* Stored records:
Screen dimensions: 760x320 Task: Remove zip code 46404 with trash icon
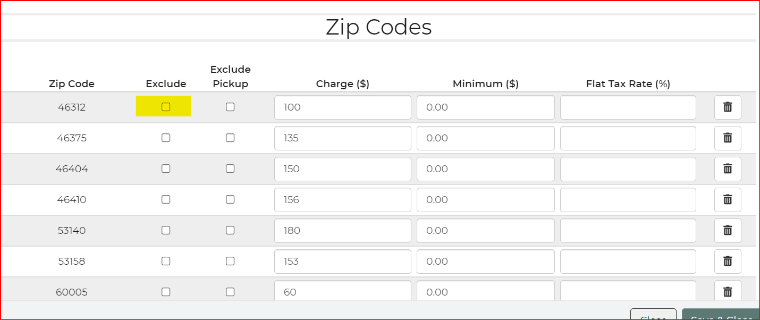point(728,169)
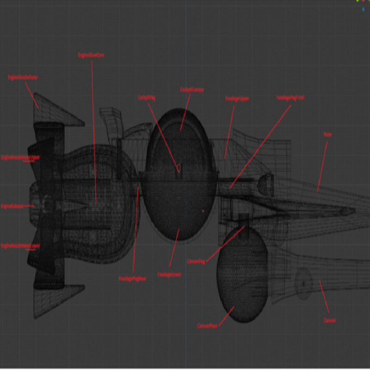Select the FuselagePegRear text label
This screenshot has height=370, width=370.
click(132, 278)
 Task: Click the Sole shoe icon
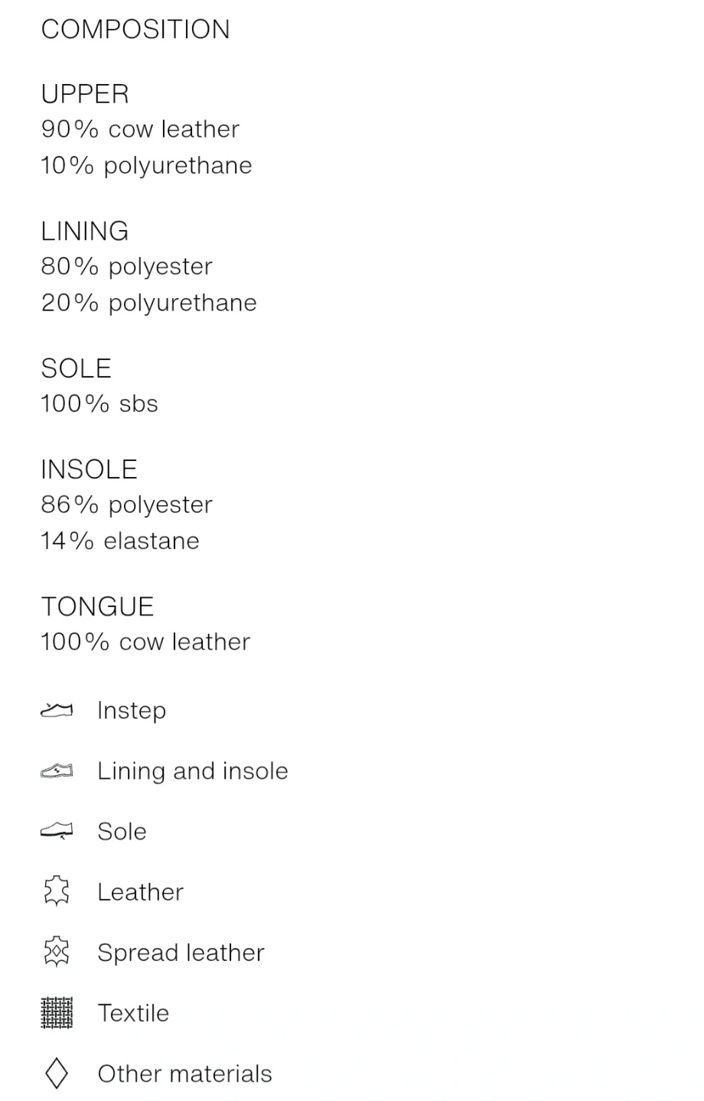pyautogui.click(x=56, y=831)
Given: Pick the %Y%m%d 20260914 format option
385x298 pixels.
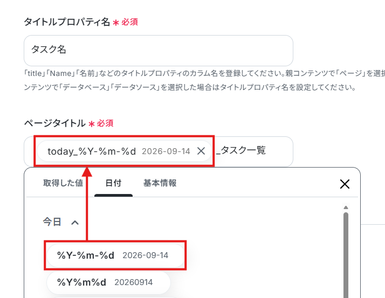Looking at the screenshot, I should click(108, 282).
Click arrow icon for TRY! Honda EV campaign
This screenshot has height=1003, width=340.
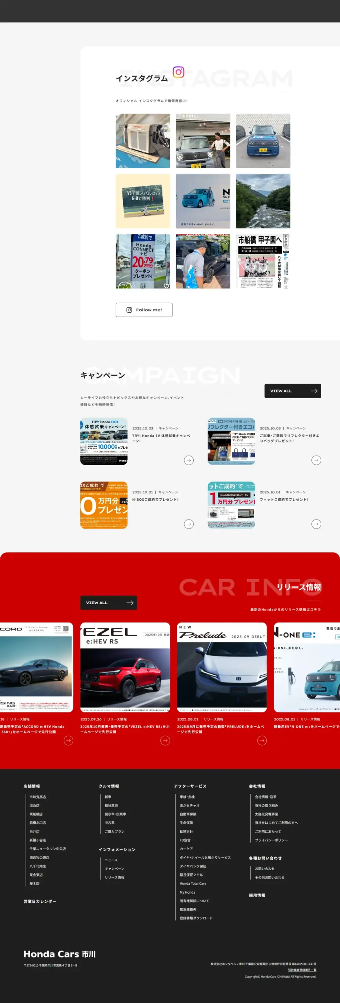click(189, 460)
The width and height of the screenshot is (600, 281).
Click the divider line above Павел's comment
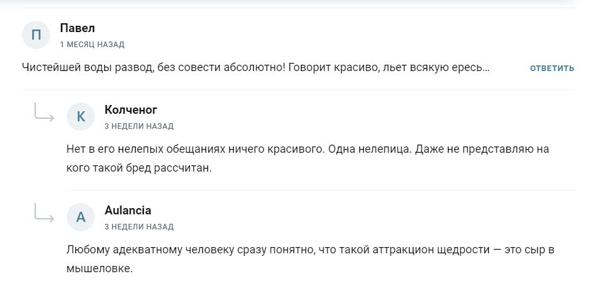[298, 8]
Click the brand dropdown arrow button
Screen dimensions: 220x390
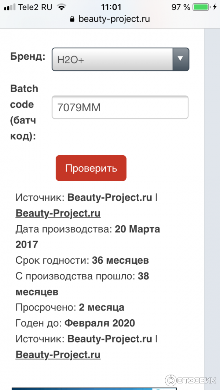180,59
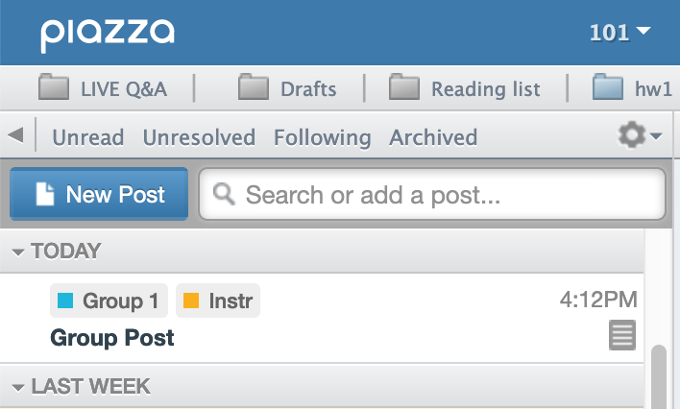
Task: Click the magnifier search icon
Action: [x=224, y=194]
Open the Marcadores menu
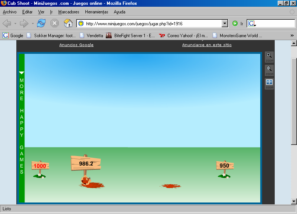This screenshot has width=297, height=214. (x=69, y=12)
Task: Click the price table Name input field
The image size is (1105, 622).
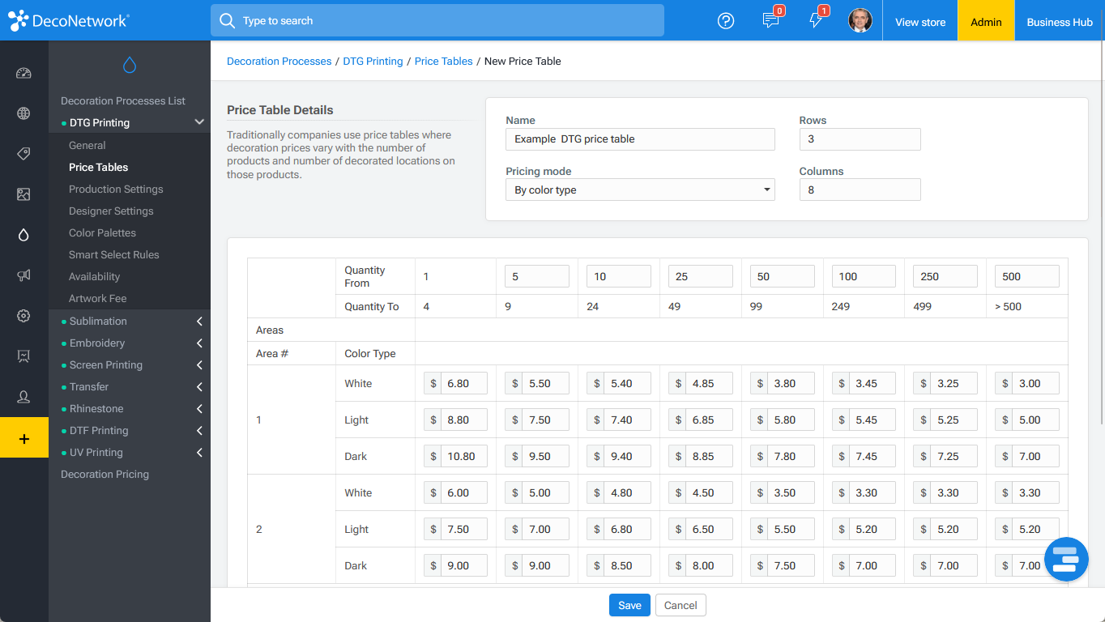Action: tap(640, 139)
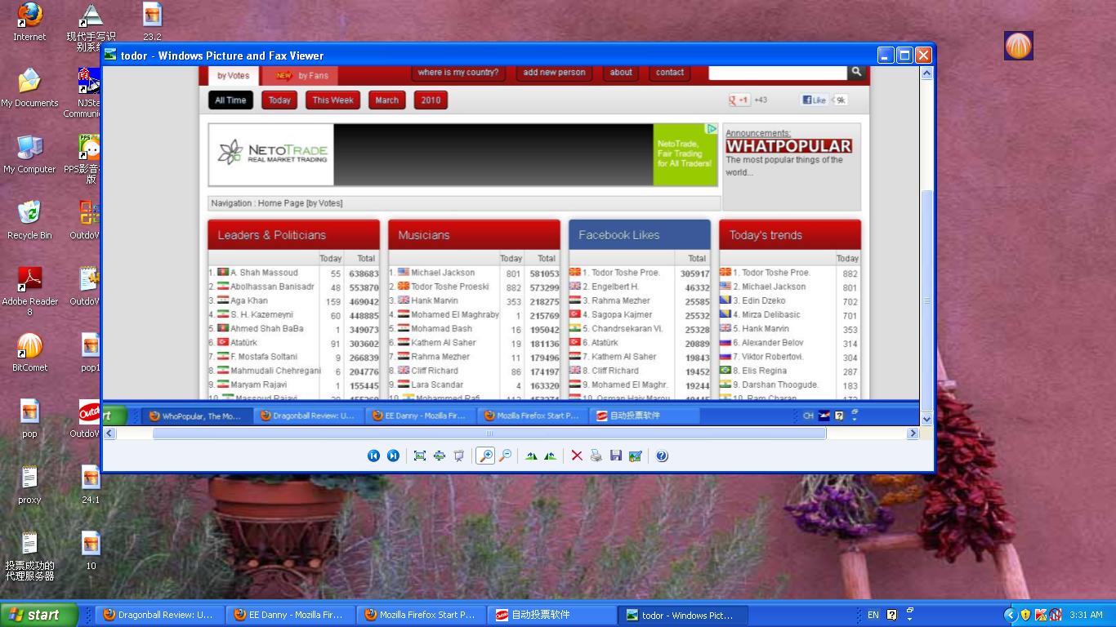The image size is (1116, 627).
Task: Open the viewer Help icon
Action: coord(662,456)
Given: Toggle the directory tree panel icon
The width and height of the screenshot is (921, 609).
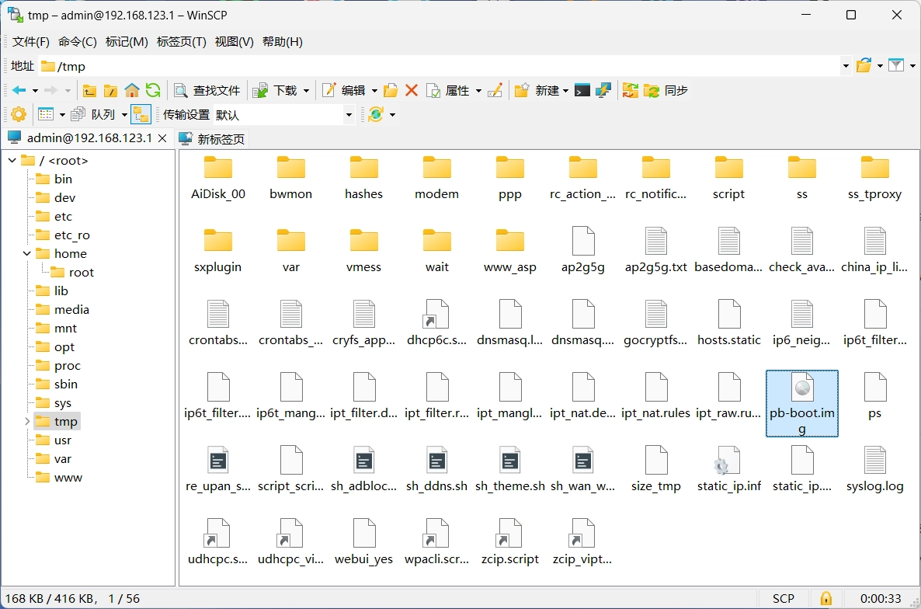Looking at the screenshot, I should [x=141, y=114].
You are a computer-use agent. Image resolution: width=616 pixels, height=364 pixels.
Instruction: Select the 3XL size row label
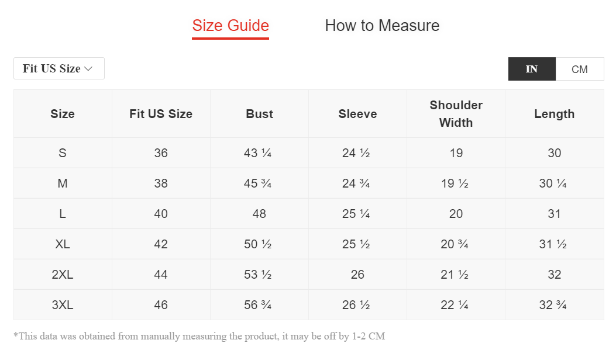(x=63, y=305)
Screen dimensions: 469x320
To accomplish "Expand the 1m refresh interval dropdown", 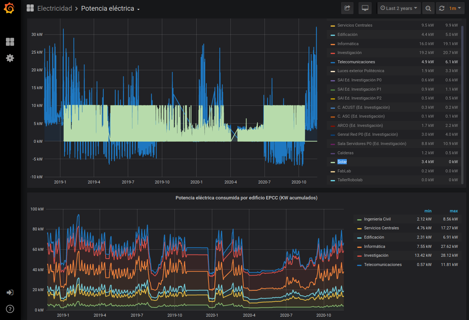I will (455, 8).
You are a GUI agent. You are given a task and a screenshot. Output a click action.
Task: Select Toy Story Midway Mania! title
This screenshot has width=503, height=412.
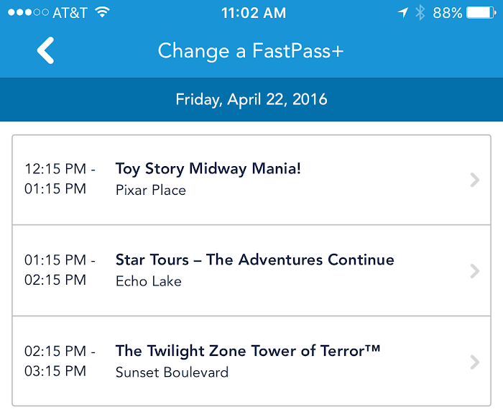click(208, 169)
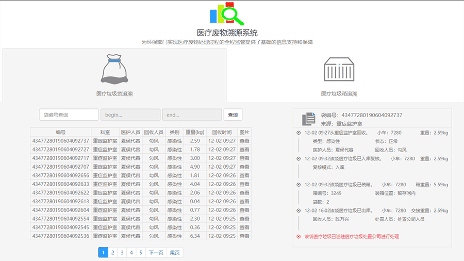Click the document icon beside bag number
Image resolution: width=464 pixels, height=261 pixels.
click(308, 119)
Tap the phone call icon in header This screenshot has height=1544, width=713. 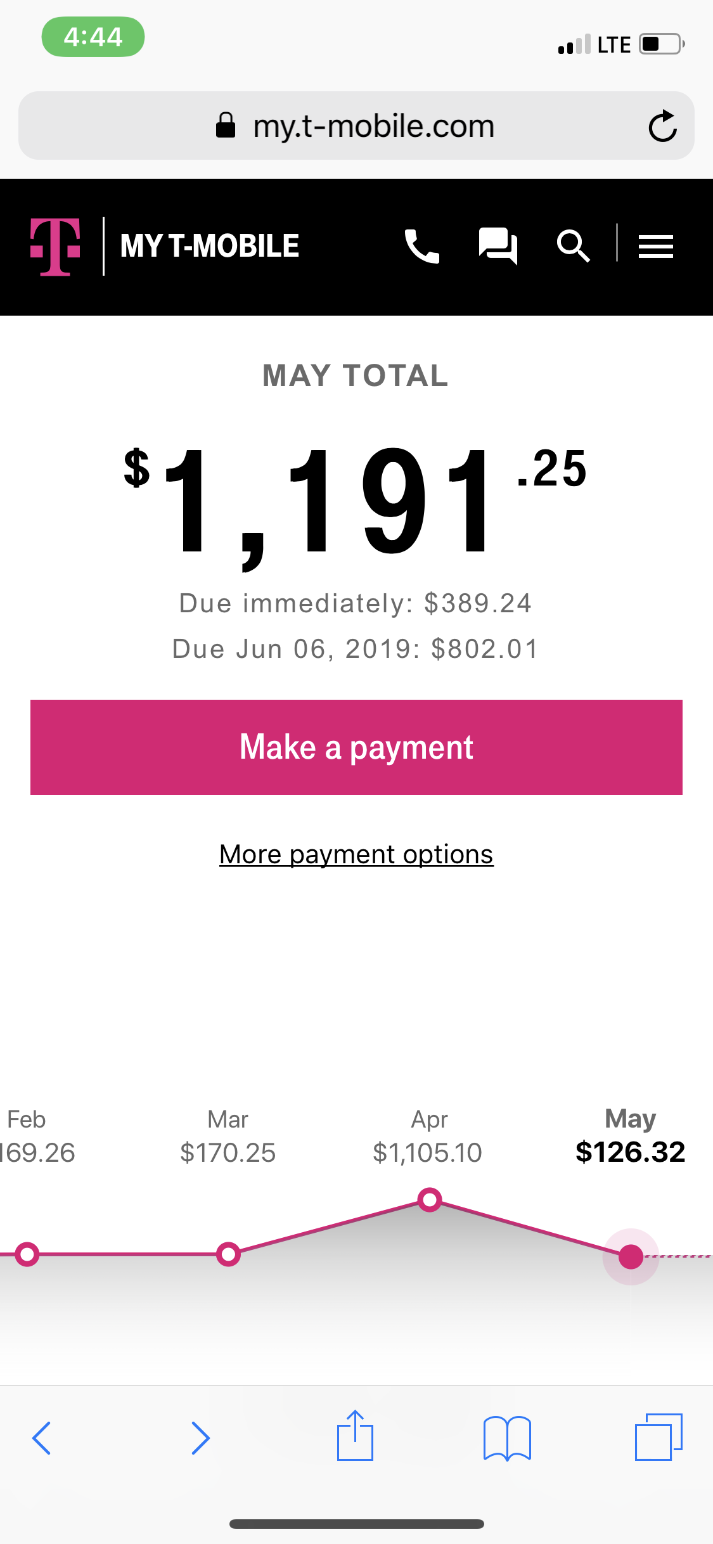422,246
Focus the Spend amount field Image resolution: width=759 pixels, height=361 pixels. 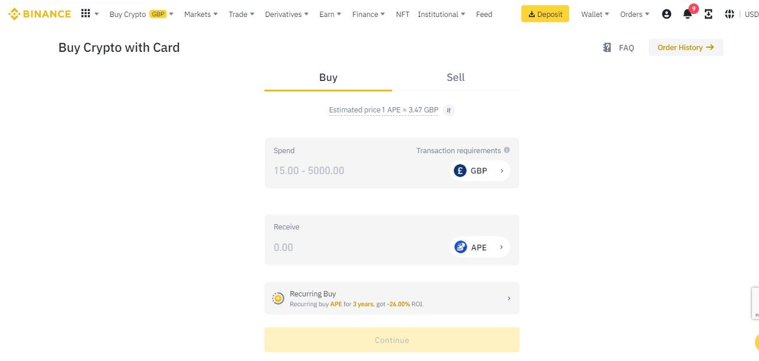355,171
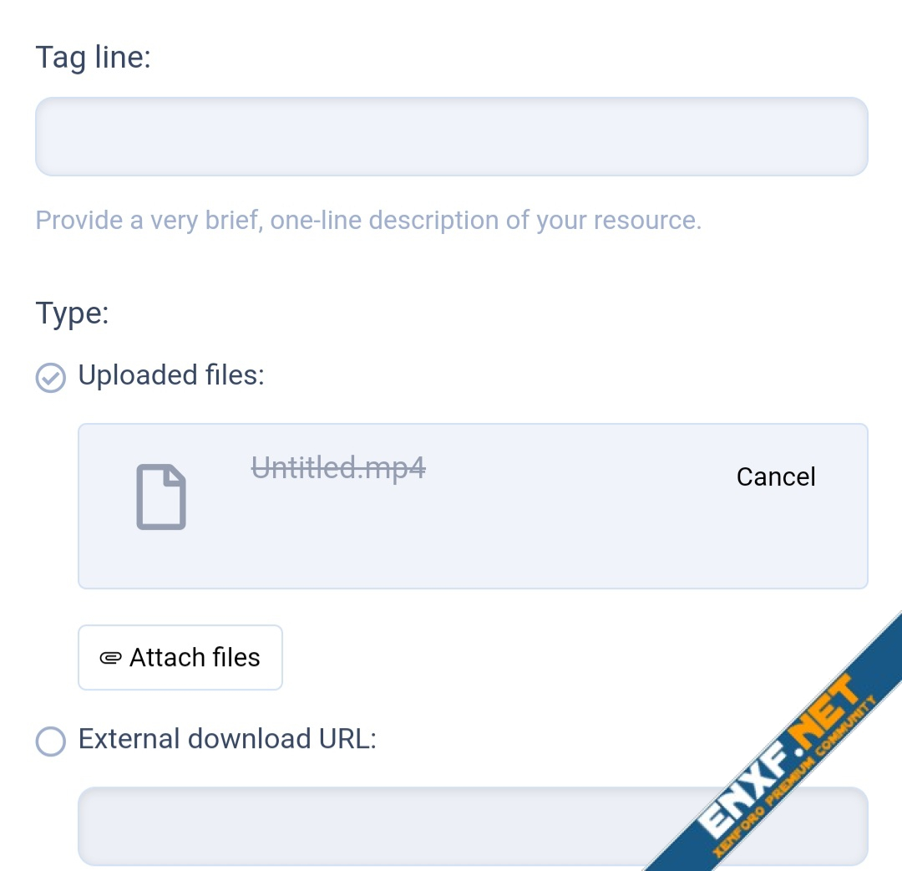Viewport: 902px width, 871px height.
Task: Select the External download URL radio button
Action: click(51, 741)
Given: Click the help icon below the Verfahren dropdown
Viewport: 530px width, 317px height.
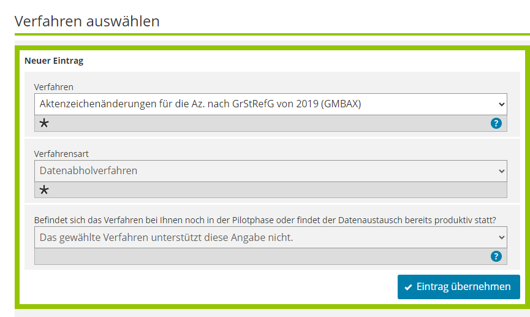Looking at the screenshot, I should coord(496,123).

* Your objective: Where a line of the data contains "agent", copy that line.

* Solution to the exercise:
You are a computer-use agent. Image resolution: width=616 pixels, height=364 pixels.
You are a GUI agent. You are given a task and a screenshot. Output a click action.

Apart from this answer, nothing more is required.